***** Information supplied
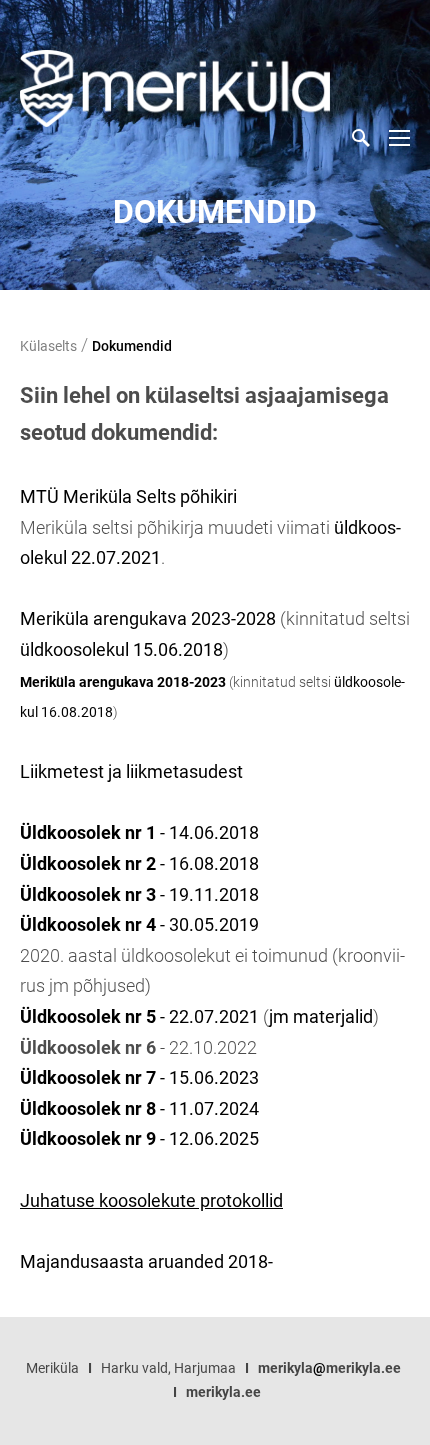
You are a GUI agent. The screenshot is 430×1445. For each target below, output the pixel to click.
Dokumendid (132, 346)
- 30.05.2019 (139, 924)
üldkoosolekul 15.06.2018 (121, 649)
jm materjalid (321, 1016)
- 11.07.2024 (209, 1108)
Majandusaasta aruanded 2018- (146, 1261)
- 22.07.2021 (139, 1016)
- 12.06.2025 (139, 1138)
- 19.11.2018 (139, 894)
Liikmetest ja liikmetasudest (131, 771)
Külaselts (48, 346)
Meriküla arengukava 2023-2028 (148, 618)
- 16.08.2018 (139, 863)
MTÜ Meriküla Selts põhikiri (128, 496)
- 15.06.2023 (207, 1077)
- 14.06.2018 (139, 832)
**********
About this task:
Only an exact copy of the records counts as an answer. Leave out the images.

Written reply:
You are a GUI agent. The screenshot is 430×1445. For each target below, output the pixel to click.
Dokumendid (132, 346)
- 30.05.2019 (139, 924)
üldkoosolekul 15.06.2018 (121, 649)
jm materjalid (321, 1016)
- 11.07.2024 (209, 1108)
Majandusaasta aruanded 2018- (146, 1261)
- 22.07.2021 (139, 1016)
- 12.06.2025 (139, 1138)
- 19.11.2018 (139, 894)
Liikmetest ja liikmetasudest (131, 771)
Külaselts (48, 346)
Meriküla arengukava 2023-2028 (148, 618)
- 16.08.2018 (139, 863)
MTÜ Meriküla Selts põhikiri (128, 496)
- 15.06.2023 (207, 1077)
- 14.06.2018 (139, 832)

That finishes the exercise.